──────── Document ────────

Monday, June 18, 2012

Immmmmmmm BAAAAAACK


I don't even know how to start this post out. Honestly the past couple of days and weeks I have felt called and urged from something to keep writing these posts. First of all, little things these days just seem to inspire me and give me hope, no matter the situation. It is like I have had the blinders removed from my eyes and it feels so amazing. You have no idea how great this feeling is because I feel as though before the past couple of weeks I was just going through the motions taking granted the time and of the little things God put in my life. Now that things are changing and some things have been removed from my life that were holding me back I feel as though I can live each day looking for those little things God says or shows us.

──────── Given data ────────

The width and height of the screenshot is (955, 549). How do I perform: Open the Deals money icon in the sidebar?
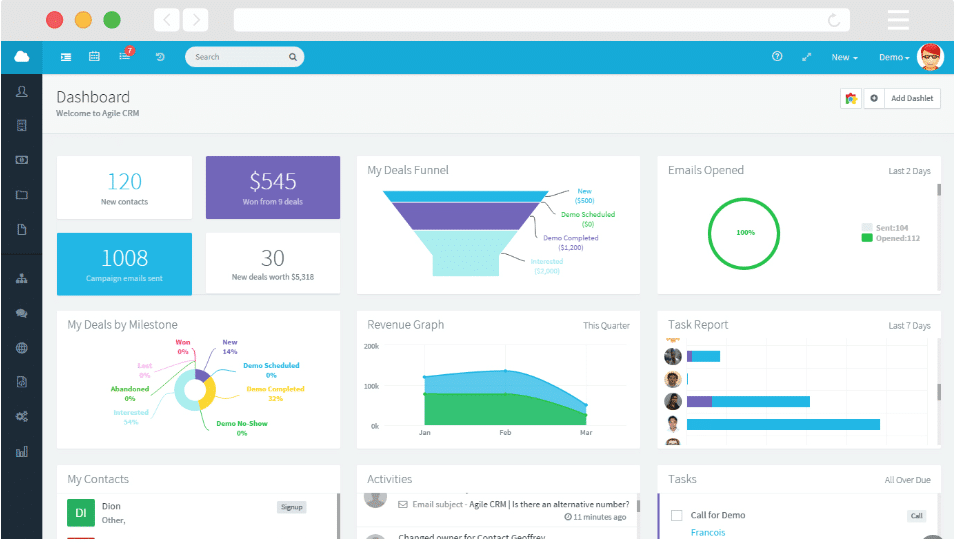pos(21,160)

────────

Could you continue the blog post about coming back to writing, the one above the data, starting right after its last sentence?

## Task result
I feel that before I was so worked up and worried about graduation as well as other things that I didn't pick up all the little things that the Lord was showing me and trying to tell me. I was lost and was caught up so much in those worries and those people that I wasn't focusing on me and I was shutting out my God because my life was fine and good so why should I need the Lord? Well guess what! Uhhhhh you kind of need him all the times of your life. I learned that the hard way. Things started happening and changing so fast that I didn't know what to do, and I spun out of control into a pit of my own destruction. God has used this to show me though that I need him. We all are going to have those times when we feel alone, and like no one is there. The thing about those times is that is when our faith grows stronger and we become shaped into the person we really want to be. Some people handle change greatly and others handle it completely in the opposite of what the Lord wants, but there is going to be plenty of instances in our lives where change is going to happen. It is just our job to listen to the Lord and use him as your guide.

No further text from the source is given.